By NICK STEWART A Greater Sudbury-based company is developing a program that will enable people to seamlessly and efficiently pool their graphical ideas online.

By NICK STEWART

A Greater Sudbury-based company is developing a program that will enable people to seamlessly and efficiently pool their graphical ideas online.


“What we’re trying to do is manage the process of how a designer gets the project from concept to reality,” says Bernie Aho, product manager and co-founder, ConceptShare Inc.


“What typically happens now is that people will print off a copy of their work and send or email it to management or the client who will slap on their own red marks and comments and send the copy back.  So you might end up with five different copies covered in red, or if you’re involved in a team, you’ll have a lot more than just five, not to mention that it takes up a great deal of time.”


The program — also called ConceptShare — revolves around being able to upload visual projects, such as ad layouts, product designs and concept sketches, to a specially designed online workspace where people can comment on it.  While this space can be made public for feedback from the general web community, it can also be used privately, allowing the person in charge of the workspace to add specific individuals to view and comment upon the project.


Given the program’s versatility, Scott Brooks says it has a number of potential uses among a variety of work environments.


“This has potential for architects, software designers, interior design, fashion designers, the publishing industry, marketing, and so on,” says Brooks, co-founder. 


“We’re thinking globally with this.”


The company’s approach to bringing this vision into reality involves a simple series of tools , which are primarily focused on allowing people to comment on the project, rather than directly manipulate its features.  These include the power to zoom, scale and draw general shapes such as lines and squares, as well as a modified “pencil” tool which allows for more precise, individual indication.  A basic text tool allows someone to automatically attach written comments to their illustrated suggestions.

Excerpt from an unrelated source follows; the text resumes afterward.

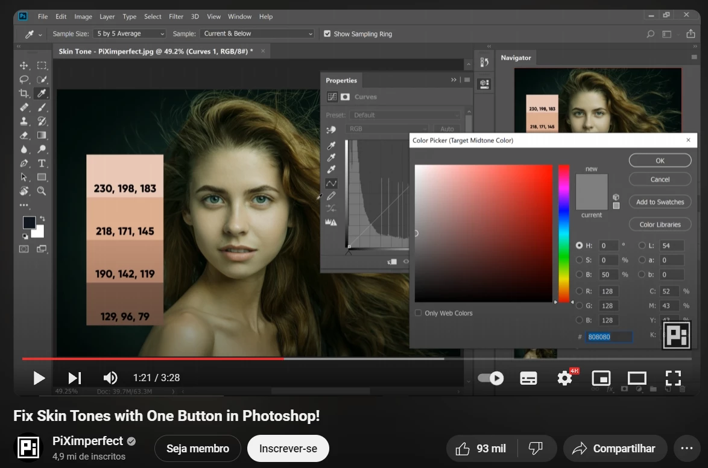Toggle YouTube subtitles button
708x468 pixels.
click(x=528, y=378)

Along with a workspace-specific instant messenger and delayed chat tool, these tools allow users to indicate if something within the project needs to be moved, to have its color changed, or whatever they deem to be an appropriate or necessary alteration.


Aho says the general simplicity was key to the program’s overall design, and represents an attempt to appeal to technological novices and experts alike.

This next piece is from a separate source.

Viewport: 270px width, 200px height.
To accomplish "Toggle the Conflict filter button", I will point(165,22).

“We actually cut a lot of features out to make it more accessible,” he says.  “The user can be just about anyone from nearly any industry, and it could be someone who’s tech-savvy, or it might be a 50-year-old executive. So we wanted to make it very intuitive.”


Users need not worry about clogging up the project with endless amounts of comments, arrows, and other suggestions.


“People can easily see the progression of individual opinions without having enormous clutter,” says Brooks.


According to Brooks, one of the product’s great strengths lies in that it is not platform-dependent, nor does it require a full program to be downloaded.  Instead, the system is run through an existing web-based programming language called Flash, which has a heavy widespread use and requires a small installation on one’s system. In fact, the program’s web-based nature allows for new users to be added to a project simply by inputting their email into an appropriate box.  Once the user has received and approved the request, they will be able to enter and leave comments on the private project.